Потом отец и сын еще какое-то время говорят о разных мелочах, но образ вертикального города не идет из головы.
Кстати, подобный эпизод будет точь-в-точь воссоздан в картине Кристофера Нолана «Начало» (Inception) с Леонардо Ди Каприо в главной роли.
Иосиф кладет трубку на рычаг, накидывает плащ и, закуривая на ходу, направляется на Гудзон, на старый пирс, что расположен в пяти минутах ходьбы от дома.
В это время года и суток тут пустынно.
В закатных сумерках здесь горят огни в иллюминаторах стоящего на вечном приколе крейсера времен Второй мировой войны, в котором нынче расположилась школа поваров, и потому на пирсе часто пахнет вареной кукурузой, креольским пловом и доходящим на гриле бифштексом.

▸ **Исходное задание 1**: Оформите в виде таблицы Markdown записи, начиная со строки, содержащей "Click the Play Support label banner", и заканчивая строкой, содержащей "will (x=52, y=119).". Укажите в столбце «Номер» порядковый номер строки, а в столбце «Содержание» саму строку, пустые строки пропустите.

▸ **Представленные данные**:
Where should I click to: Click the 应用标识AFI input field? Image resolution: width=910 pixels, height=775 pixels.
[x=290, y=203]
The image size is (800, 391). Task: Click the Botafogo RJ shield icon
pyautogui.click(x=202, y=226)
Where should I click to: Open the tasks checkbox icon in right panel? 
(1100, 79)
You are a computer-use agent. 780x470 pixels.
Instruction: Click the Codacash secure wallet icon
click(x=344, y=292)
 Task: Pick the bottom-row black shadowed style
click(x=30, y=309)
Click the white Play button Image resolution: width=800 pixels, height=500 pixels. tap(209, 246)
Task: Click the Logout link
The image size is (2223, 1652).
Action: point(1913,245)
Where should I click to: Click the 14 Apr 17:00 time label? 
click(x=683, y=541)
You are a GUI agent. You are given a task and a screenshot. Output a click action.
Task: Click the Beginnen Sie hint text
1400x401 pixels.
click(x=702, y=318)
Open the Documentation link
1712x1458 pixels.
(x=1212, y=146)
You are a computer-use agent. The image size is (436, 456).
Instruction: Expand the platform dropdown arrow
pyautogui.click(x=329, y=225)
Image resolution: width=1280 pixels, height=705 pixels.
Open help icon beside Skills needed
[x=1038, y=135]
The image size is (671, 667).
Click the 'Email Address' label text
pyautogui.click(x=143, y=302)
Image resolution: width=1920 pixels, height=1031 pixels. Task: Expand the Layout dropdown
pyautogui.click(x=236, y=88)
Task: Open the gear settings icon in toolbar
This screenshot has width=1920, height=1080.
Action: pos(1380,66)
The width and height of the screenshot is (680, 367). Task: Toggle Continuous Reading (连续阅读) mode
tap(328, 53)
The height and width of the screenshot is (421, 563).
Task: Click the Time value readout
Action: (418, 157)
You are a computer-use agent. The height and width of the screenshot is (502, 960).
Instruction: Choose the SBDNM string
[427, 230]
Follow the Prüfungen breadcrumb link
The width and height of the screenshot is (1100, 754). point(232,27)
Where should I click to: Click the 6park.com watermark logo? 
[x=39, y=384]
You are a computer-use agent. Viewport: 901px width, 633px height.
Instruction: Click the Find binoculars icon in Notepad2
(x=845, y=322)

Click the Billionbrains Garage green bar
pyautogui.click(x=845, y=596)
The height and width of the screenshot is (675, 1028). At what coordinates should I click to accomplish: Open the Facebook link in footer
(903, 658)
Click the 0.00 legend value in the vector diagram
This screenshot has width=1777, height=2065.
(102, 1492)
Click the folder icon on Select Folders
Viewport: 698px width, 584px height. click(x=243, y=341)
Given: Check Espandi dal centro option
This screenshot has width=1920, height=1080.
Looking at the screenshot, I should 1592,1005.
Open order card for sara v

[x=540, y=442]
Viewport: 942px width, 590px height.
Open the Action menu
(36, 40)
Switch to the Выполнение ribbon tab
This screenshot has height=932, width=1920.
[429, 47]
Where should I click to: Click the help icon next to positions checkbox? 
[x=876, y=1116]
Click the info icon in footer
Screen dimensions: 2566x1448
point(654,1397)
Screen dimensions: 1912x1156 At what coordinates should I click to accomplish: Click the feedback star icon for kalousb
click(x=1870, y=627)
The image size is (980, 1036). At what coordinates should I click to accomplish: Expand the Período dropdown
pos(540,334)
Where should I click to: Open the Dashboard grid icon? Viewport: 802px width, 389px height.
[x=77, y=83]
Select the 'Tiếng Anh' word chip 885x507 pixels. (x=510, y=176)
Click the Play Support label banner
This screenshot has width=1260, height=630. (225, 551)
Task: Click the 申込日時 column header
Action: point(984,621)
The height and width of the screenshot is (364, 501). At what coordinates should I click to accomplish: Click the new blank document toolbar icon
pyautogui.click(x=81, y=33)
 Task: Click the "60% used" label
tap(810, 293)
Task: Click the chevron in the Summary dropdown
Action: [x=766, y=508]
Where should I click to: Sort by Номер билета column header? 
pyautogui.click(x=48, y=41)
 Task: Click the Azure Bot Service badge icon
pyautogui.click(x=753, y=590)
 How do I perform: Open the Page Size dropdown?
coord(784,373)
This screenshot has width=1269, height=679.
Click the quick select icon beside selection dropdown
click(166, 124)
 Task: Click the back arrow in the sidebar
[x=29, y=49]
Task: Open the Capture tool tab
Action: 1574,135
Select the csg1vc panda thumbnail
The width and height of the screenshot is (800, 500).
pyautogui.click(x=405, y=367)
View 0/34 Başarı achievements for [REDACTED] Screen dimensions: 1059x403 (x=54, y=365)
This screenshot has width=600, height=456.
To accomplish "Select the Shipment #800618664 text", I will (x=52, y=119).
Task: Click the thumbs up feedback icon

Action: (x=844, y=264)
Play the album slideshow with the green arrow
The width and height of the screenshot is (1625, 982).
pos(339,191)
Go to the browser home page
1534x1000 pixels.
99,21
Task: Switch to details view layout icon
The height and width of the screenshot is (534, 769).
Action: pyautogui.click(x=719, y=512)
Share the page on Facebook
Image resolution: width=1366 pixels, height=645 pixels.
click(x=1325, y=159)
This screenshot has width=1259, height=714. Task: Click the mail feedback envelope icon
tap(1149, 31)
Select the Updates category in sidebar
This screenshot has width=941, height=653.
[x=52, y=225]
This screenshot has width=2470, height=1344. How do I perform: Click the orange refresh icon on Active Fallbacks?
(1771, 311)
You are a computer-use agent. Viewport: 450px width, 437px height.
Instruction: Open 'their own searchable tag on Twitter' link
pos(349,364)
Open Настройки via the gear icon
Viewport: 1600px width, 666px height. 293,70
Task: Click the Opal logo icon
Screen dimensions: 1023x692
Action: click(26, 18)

▸ **Исходное задание 2**: Где, согласно приведённому отрывку, расположилась школа поваров?

▸ **Письменный ответ 1**:
| Номер | Содержание |
|---|---|
| 1 | Click the Play Support label banner |
| 2 | This screenshot has width=1260, height=630. (225, 551) |
| 3 | Task: Click the 申込日時 column header |
| 4 | Action: point(984,621) |
| 5 | The height and width of the screenshot is (364, 501). At what coordinates should I click to accomplish: Click the new blank document toolbar icon |
| 6 | pyautogui.click(x=81, y=33) |
| 7 |  Task: Click the "60% used" label |
| 8 | tap(810, 293) |
| 9 | Task: Click the chevron in the Summary dropdown |
| 10 | Action: [x=766, y=508] |
| 11 | Where should I click to: Sort by Номер билета column header?  |
| 12 | pyautogui.click(x=48, y=41) |
| 13 |  Task: Click the Azure Bot Service badge icon |
| 14 | pyautogui.click(x=753, y=590) |
| 15 |  How do I perform: Open the Page Size dropdown? |
| 16 | coord(784,373) |
| 17 | This screenshot has width=1269, height=679. |
| 18 | Click the quick select icon beside selection dropdown |
| 19 | click(166, 124) |
| 20 |  Task: Click the back arrow in the sidebar |
| 21 | [x=29, y=49] |
| 22 | Task: Open the Capture tool tab |
| 23 | Action: 1574,135 |
| 24 | Select the csg1vc panda thumbnail |
| 25 | The width and height of the screenshot is (800, 500). |
| 26 | pyautogui.click(x=405, y=367) |
| 27 | View 0/34 Başarı achievements for [REDACTED] Screen dimensions: 1059x403 (x=54, y=365) |
| 28 | This screenshot has width=600, height=456. |
| 29 | To accomplish "Select the Shipment #800618664 text", I will (x=52, y=119). |

▸ **Письменный ответ 2**: В крейсере времен Второй мировой войны, стоящем на вечном приколе у пирса.